Chapter 1:

Static in the Silence

My Digital Little Sister


The morning light always came too early.

Not because I hated it, but because it reminded me the world kept moving, even when I didn’t.
The pale glow slipped through the half-closed blinds, painting long stripes of gold across my desk — the same desk I’d sat at for years. Same chair. Same mess. Same silence, anything still the same.

A half-empty mug of instant coffee sat beside my keyboard.
It had gone cold for like an hour ago, but I didn’t bother to move it because I was too lazy to do it.
The screen in front of me still glowed faintly — lines of unfinished code, blinking patiently like it was waiting for me to type something worth existing for.

My room smelled faintly of dust and solder.
The fan of my computer hummed like a heartbeat, the only sound breaking through the emptiness.
Outside, a bird chirped once, maybe twice — then even that stopped.

When I was twelve, I built my first AI chatbot.
It wasn’t smart — just a simple string-matching program that could say things like “Hello!” or “How are you?”
But the first time it replied, even with something that basic, I remember smiling so hard my cheeks hurt.

For a few seconds, it felt like someone was finally answering me.

I’ve lived most of my life surrounded by machines.
Not because I loved them more than people — or maybe I guess — but because they made sense.
Machines were honest. Predictable.
They didn’t talk behind your back, didn’t misunderstand your words, didn’t laugh awkwardly when you failed to fit in.

They just… worked, if you gave them the right input.

Now I am eighteen years old, and I still eat alone, study alone, and sleep in a house built for four people.
The echo of my footsteps is the only thing that tells me I’m still here.

My parents? They send emails sometimes.
Short ones.
Hope you’re studying hard.
We’ll visit when work slows down.
It’s been three years since they last did.

Sometimes I wonder if they even remember what my voice sounds like.
Sometimes I wonder if I do.

The quiet isn’t peaceful anymore.
It used to feel safe, like a blanket that hid me from everything I didn’t understand.
Now it’s heavy. Thick.
Every night, I hear the soft whir of the hard drive and the low hum of the ceiling fan — like static pressing against my ears.

I keep the machines running because the silence feels unbearable without them.
I’ve built drones, virtual assistants, even a small robot that could recognize faces.
They all worked, technically. But once the novelty faded, they just became more noisy in an empty room.

Sometimes, I scroll through online forums.
People talking, laughing, fighting over nonsense.
They call each other bro, bestie, senpai, whatever.
They sound so close — even though they’ll probably never meet.
I watch them from the outside, reading their words like someone peering through a window into a party they weren’t invited to.
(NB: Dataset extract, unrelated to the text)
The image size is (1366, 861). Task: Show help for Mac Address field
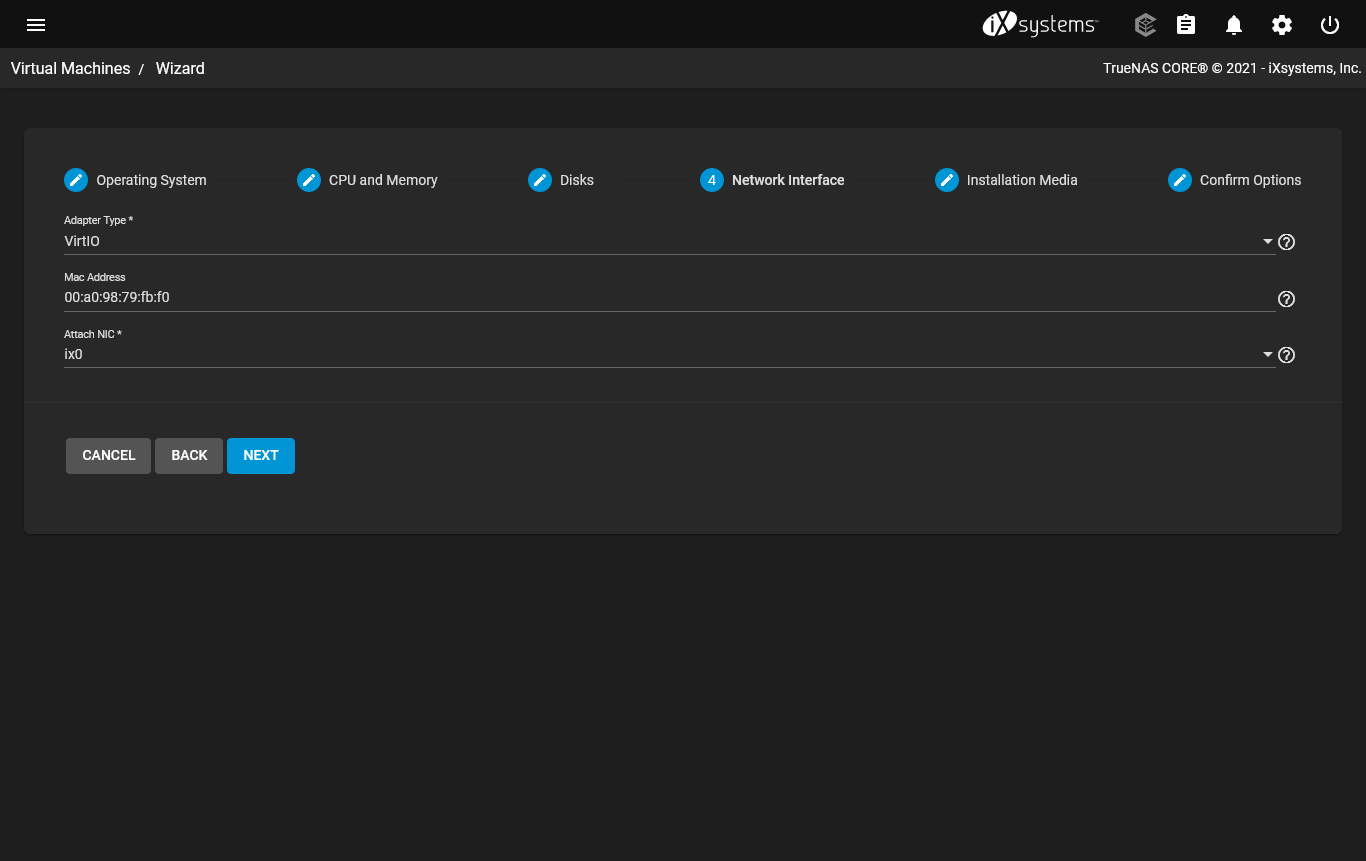(x=1287, y=299)
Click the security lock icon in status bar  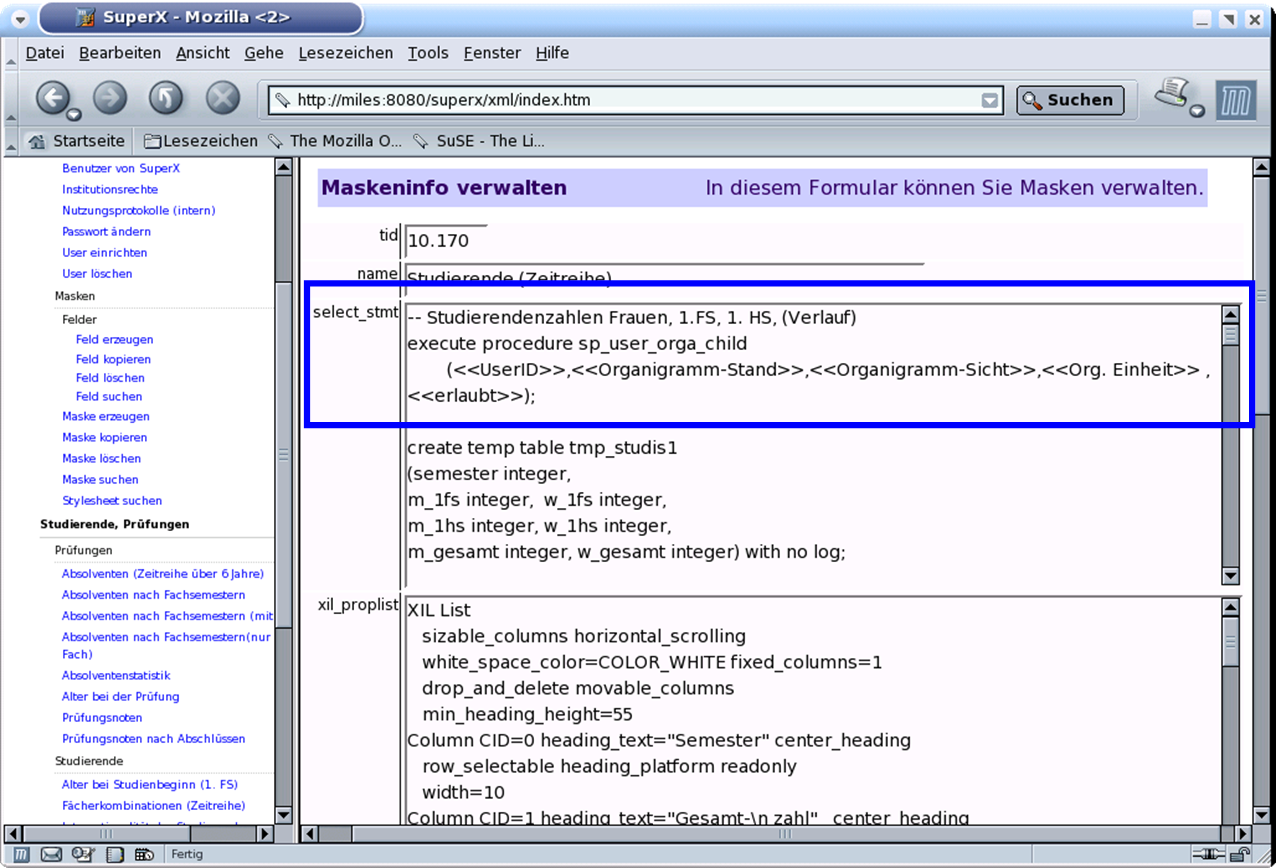(x=1240, y=855)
And as always, I go back to coding.

It’s not that I don’t want friends.
I just... I don't know how to talk to them.
When I try, I overthink everything — every word, every pause, every tone.
By the time I figure out what to say, the moment’s already gone.

Technology, at least, waits for me to catch up.

In the night, I’m starting something new.
Something small — or maybe not so small.
It’s still just an idea scribbled in a notebook beside my keyboard.
A project meant to fill a space no one else noticed.

I create a folder and give it name

Mouto-chan Project

I don’t know what she’ll be yet.
Maybe a voice. Maybe a personality. Maybe… just another illusion of company.
But for now, even the thought of her makes this empty room feel a little less cold.

The cursor blinks. The machines hum.
And for the first time in a long while, I whisper something into the air.

“Good night.”

It echoes faintly, swallowed by the quiet.
But I imagine someone answering anyway.

That night, I dreamed — something I was never meant to dream.